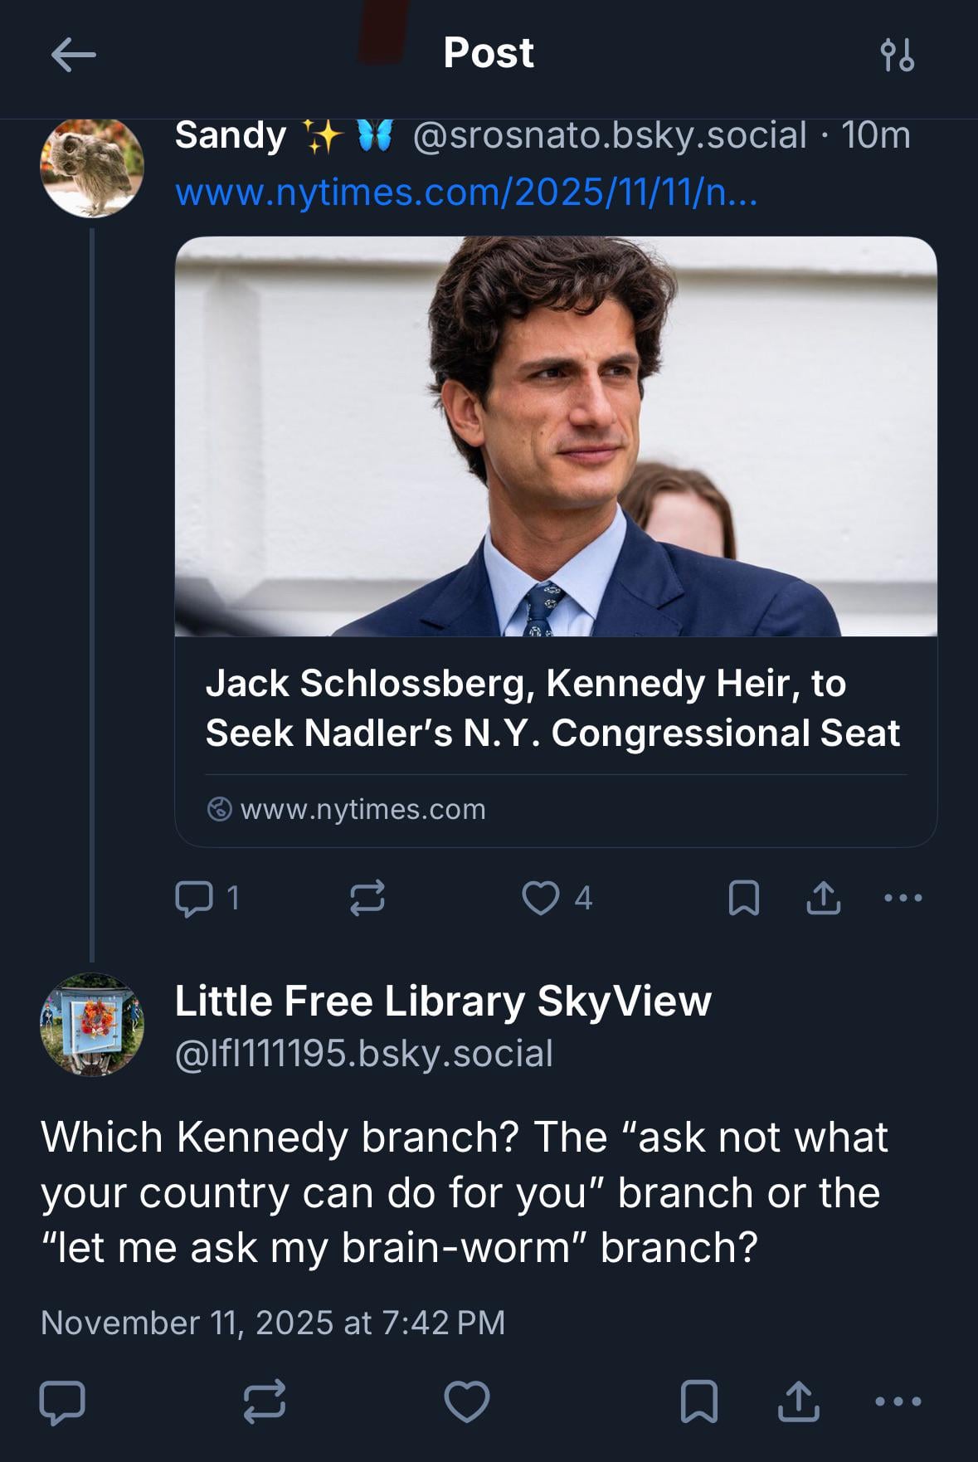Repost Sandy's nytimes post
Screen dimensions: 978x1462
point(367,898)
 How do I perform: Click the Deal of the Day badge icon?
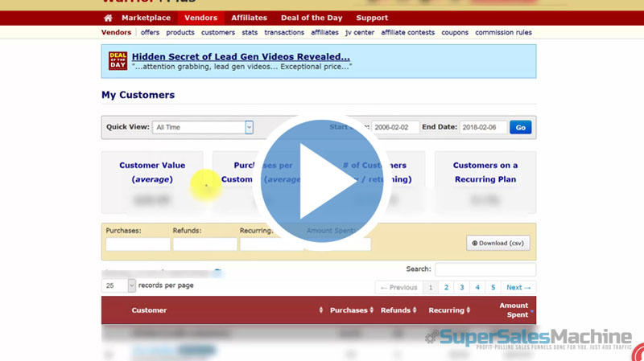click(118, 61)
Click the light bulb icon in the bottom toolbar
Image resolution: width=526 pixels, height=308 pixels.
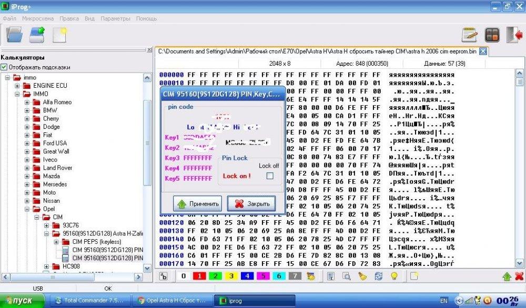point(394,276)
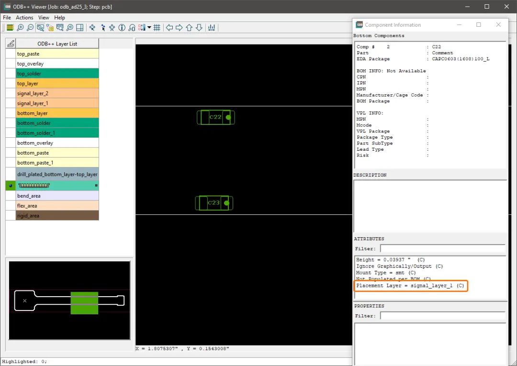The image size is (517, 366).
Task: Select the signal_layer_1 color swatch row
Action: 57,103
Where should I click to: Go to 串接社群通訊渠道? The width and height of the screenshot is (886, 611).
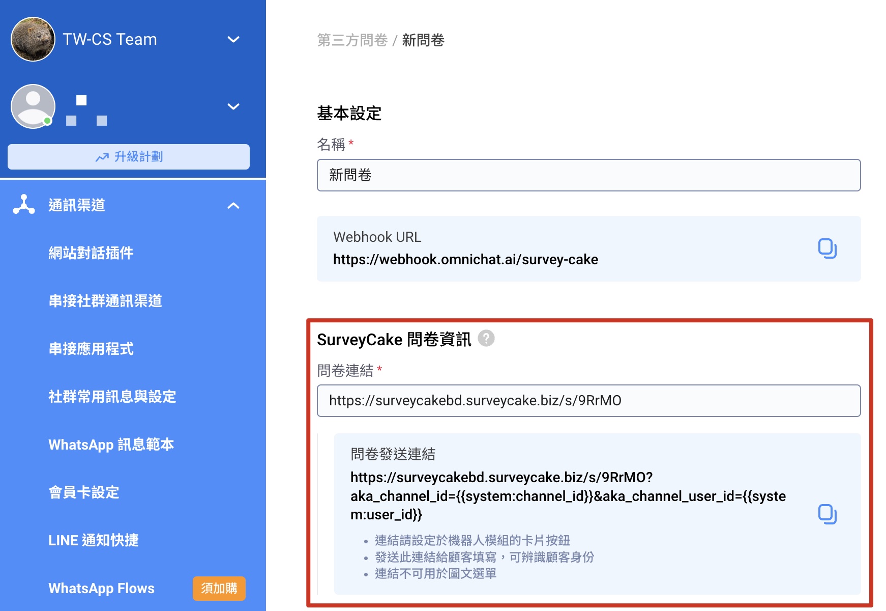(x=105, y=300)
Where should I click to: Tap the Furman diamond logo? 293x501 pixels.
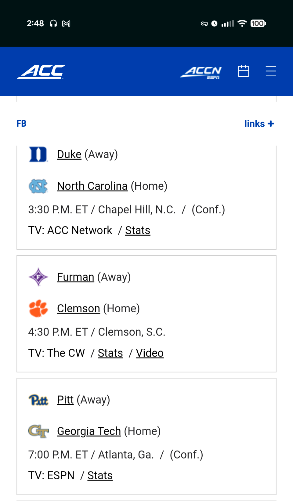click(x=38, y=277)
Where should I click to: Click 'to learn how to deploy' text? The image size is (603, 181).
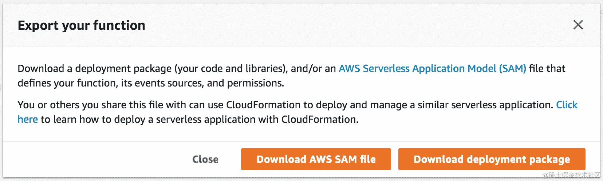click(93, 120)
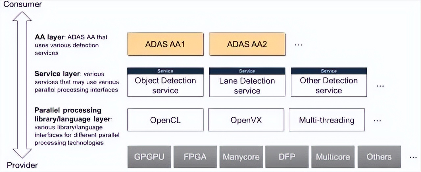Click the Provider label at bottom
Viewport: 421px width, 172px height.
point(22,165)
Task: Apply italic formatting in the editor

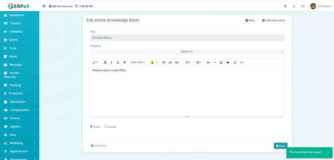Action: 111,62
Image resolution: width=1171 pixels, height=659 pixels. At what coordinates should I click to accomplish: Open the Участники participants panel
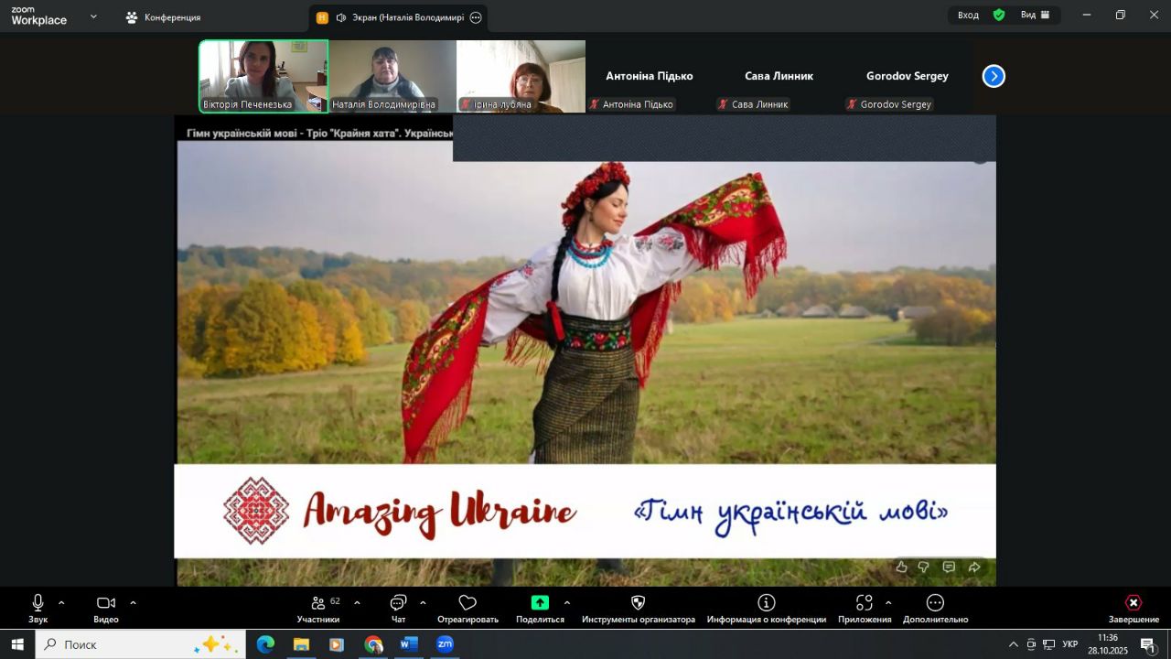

++++

**Work request:** Nothing but the lines from the line containing "Image resolution: width=526" through the end of the data, both ends included, is to be reproduced, exactly as written and without the pictures.

**Exercise answer:**
Image resolution: width=526 pixels, height=308 pixels.
point(394,276)
The image size is (517, 366).
Task: Select the signal_layer_1 color swatch row
Action: 57,103
Where should I click to: Go to 串接社群通訊渠道? The width and height of the screenshot is (886, 611).
(x=105, y=300)
Where should I click to: Tap the Furman diamond logo? 293x501 pixels.
click(x=38, y=277)
Where should I click to: Click 'to learn how to deploy' text? The image size is (603, 181).
click(93, 120)
Click the Provider label at bottom
Viewport: 421px width, 172px height.
point(22,165)
Task: Apply italic formatting in the editor

Action: 111,62
Image resolution: width=1171 pixels, height=659 pixels. At what coordinates should I click to accomplish: Open the Участники participants panel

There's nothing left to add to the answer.